That is where someone like Jon Pardi comes in. A major label artist who’s had some decent success on the radio and still holds to the country roots he showed up to Nashville with, he’s one to root for if you’re looking for a return of country music to the glory days of yore.

Just the cover of California Sunrise is like a provocation to the norms of today’s country with it’s retro fonts and horizon hues, and Jon Pardi looking like some reincarnation of Robert Redford in The Electric Horseman. Then the album starts out with a song called “Out of Style” that’s about how the truest things in life never bow to trends, and you find yourself right at home as a true country listener.

So much of being a traditionalist, and being a success in country music is about holding on to who you really are, despite the incredible forces of conformity trying to squish you under their thumb. Look at Chase Rice, who penned a 7-paragraph apology for his most recent single, and it barely even registered on the charts. The lead single from California Sunrise, “Head Over Boots” is nothing special, but it’s sensible, fits within who Jon Pardi is, and has since gone gold. He had to fight for that single, and fight for this album, and now he’s in better shape than many of the artists in his peer class who bent to label pressure.

jon-pardi-california-sunriseUnlike most major label releases these days where you have to go searching for things to be positive about, Jon Pardi makes them easy to find. Right off the bat it’s obvious this album is going to be presented with traditional country instrumentation throughout. “She Ain’t In It,” which shows up at the halfway point of this record, might be the most hard country song released on a mainstream country record in years, or at least from someone whose career is more ahead of them than behind.

But don’t expect to hear a bunch of heady songwriting material. Jon Pardi is not a traditionalist like Brandy Clark or early Sturgill Simpson, who will barrel you over with story and rhyme. Pardi is more the working man’s country music artist, more Strait and early Haggard, not wanting to scare anyone off by getting too deep. California Sunrise is more about trying to forget your problems after 40 hard ones a week, and speaks specifically to the paycheck to paycheck mentality.

But this is still a major label release, and despite just turning 30, Jon Pardi hasn’t earned the 100% latitude to put out an entirely traditional country record. California Sunrise has some troubling moments the further you delve into it. The first thing you hear on “Dirt On My Boots” might be a lonesome fiddle, but the usual suspects of poor songwriting Rhett Akins, Jesse Frasure, and Ashley Gorley do their worst on this song, despite Pardi and the band doing their best to country up the track. The song reminds you of something Jason Aldean would release.

“All Time High” is littered with those buzzy signifyers of modern male country that make you squeamish.  “Heartache On The Dance Floor” starts off terribly, with a dance beat and hand claps, but improves from there. California Sunrise is not a perfect record. There are “sensibilities” and concessions throughout, and especially in the second half.

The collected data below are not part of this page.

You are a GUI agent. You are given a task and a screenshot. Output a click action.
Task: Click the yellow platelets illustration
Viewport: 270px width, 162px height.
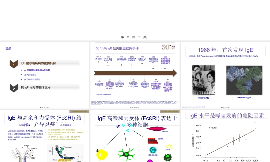170,146
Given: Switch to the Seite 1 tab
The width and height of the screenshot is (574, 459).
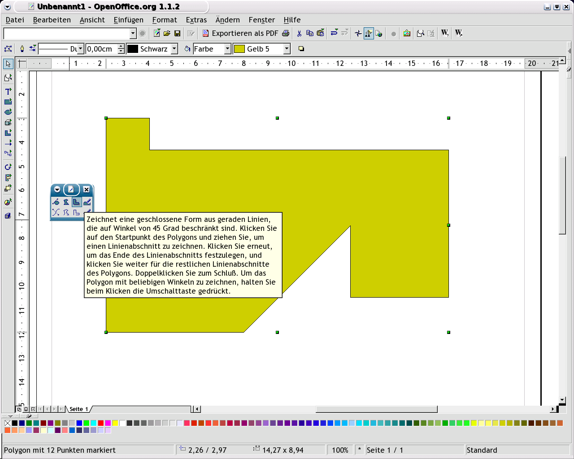Looking at the screenshot, I should [78, 409].
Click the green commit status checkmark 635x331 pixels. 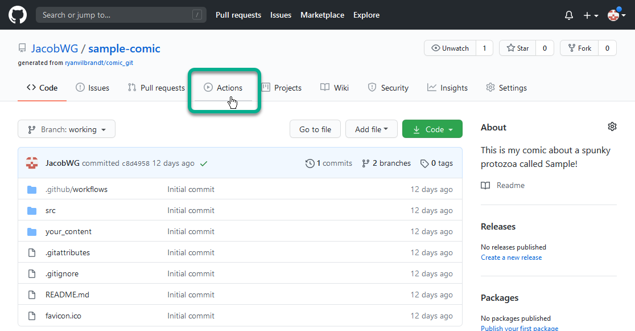204,164
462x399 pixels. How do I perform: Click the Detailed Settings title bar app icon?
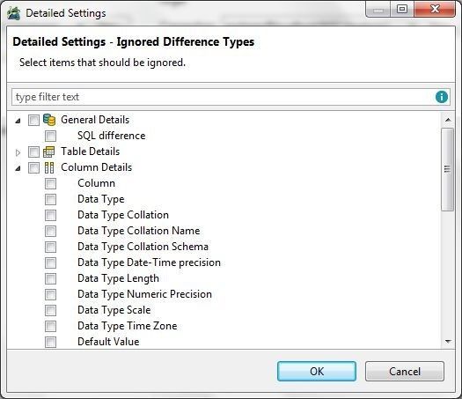point(14,13)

There are also songs like “Cowboy Hat” and “Night Shift” that in an ideal world would set the pace for what modern country should sound like, and the album ends with arguably the strongest track, “California Sunrise,” which just like the opening song “Out of Style,” goes too long in a good way, allowing the band to stretch out and actually get some licks in.

Jon Pardi is not a generational singer in the sense that his voice is one in a million. But he has his own particular style that feels warm and authentic, and his name is in the songwriting credits of 8 of the 12 songs, so you feel like he did get his stamp on this record, and not just a rubber one.

California Sunrise is not going to fundamentally change anything about today’s mainstream country music on its own. It’s not groundbreaking, or so genuinely authentic that we’ll be pointing back at it years from now as where the tide turned. But it’s a step in the right direction for the mainstream, a footsoldier in the fight to return the music back to the roots, and a fairly enjoyable listen.